Recommendations for Future Global Health Programs

Faculty concerns related to course overload for nursing students or other STEM students should be acknowledged, addressed initially, and ongoing throughout the implementation of a new program. Preconceived ideas about additional course workload and SA experiences need to be dispelled through evidence-based, educational sessions. Faculty must recognize that research has demonstrated that extracurricular activities and SA may increase academic performance [20]. Adding more SA courses during the freshman and sophomore year may lead to improved four-year graduation rates according to Xu et al [20]. Furthermore, it is important to share with faculty the products of student experiences, such as reflective journals, blogs, research posters, presentations, or publications that may result from the global health courses or SA experience.

Recognition of time constraints is essential in planning the course format of a GHCP. Fully online programs have great appeal and may serve well to reduce barriers related to scheduling conflicts, but this must be balanced with the optimum strategies for learning and socialization. Synchronous e-learning allows for varied communication strategies and relationship building through social interaction [23]. This is particularly important for building student-to-student and student-to-faculty relationships prior to being immersed in a new culture for four weeks. Asynchronous e-learning facilitates learning content and allows more time for reflection on complex issues [23]. The appropriate mix of e-learning formats must be considered based on the expected program outcomes.

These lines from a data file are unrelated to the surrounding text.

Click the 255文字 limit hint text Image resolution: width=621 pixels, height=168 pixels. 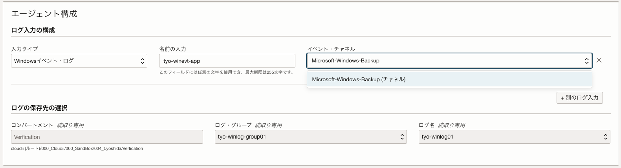point(226,73)
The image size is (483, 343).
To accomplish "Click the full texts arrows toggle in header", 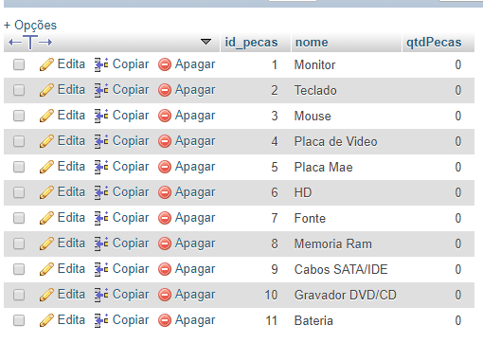I will pyautogui.click(x=30, y=42).
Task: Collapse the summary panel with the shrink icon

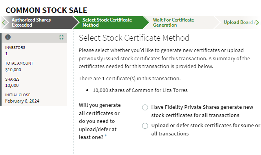Action: (x=61, y=37)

Capacity building implies an unequal relationship of power and knowledge between high resource and lower resource countries. Health professions must focus on shared knowledge and the bi-directional flow of knowledge between countries [5, 6, 25]. Knowledge transfer allows for the creation of new knowledge through education and research with a focus on meeting the needs of the information user. Furthermore, the concept of reverse innovation allows the shared knowledge gained in low resource countries to address health disparities in high resource countries, such as the US or a similar high resource country. Completing courses or programs in global health facilitates an awareness and understanding of the social determinants that affect health outcomes across geographical, economic, political, and cultural boundaries. This awareness supports utilization of appropriate resources to address health disparities here “at home” when students choose to work in the US. Therefore, it is crucial to design the fieldwork of a global program in a manner to support this bi-directional flow of information and research.

Additionally, new global health programs must place a high value on interprofessional education [7] to avoid the “profession-centrism” that develops when nursing or physicians work in silos [14] When students from various disciplines learn together, they recognize and value the unique contributions of each discipline. As partners, they form teams to address the multitude of complex social determinants that affect health. Developing a true interprofessional program requires a great deal of collaboration and mutual respect among colleagues from different disciplines within a university. Consistent and clear communication is key to this collaborative process from the initial stages of program design through implementation and ending with evaluation of program outcomes.

Conclusion

The United Nations (UN) Sustainable Development Goal #10 addresses the need to “reduce inequalities within and among countries [26].” The UN further recognizes the need to go beyond focusing only on economic conditions, but also to address social and environmental issues that influence inequality. Nursing and other health professionals must be educated about these issues at the global level. While Premji and Hatfield [5] have so eloquently called for a new paradigm, “One World, One Health,” health professionals must step to the forefront and prepare the next generation of healthcare leaders about health inequalities of our global community partners. Ultimately, this may effectively allow us to address the health inequalities within our own nation.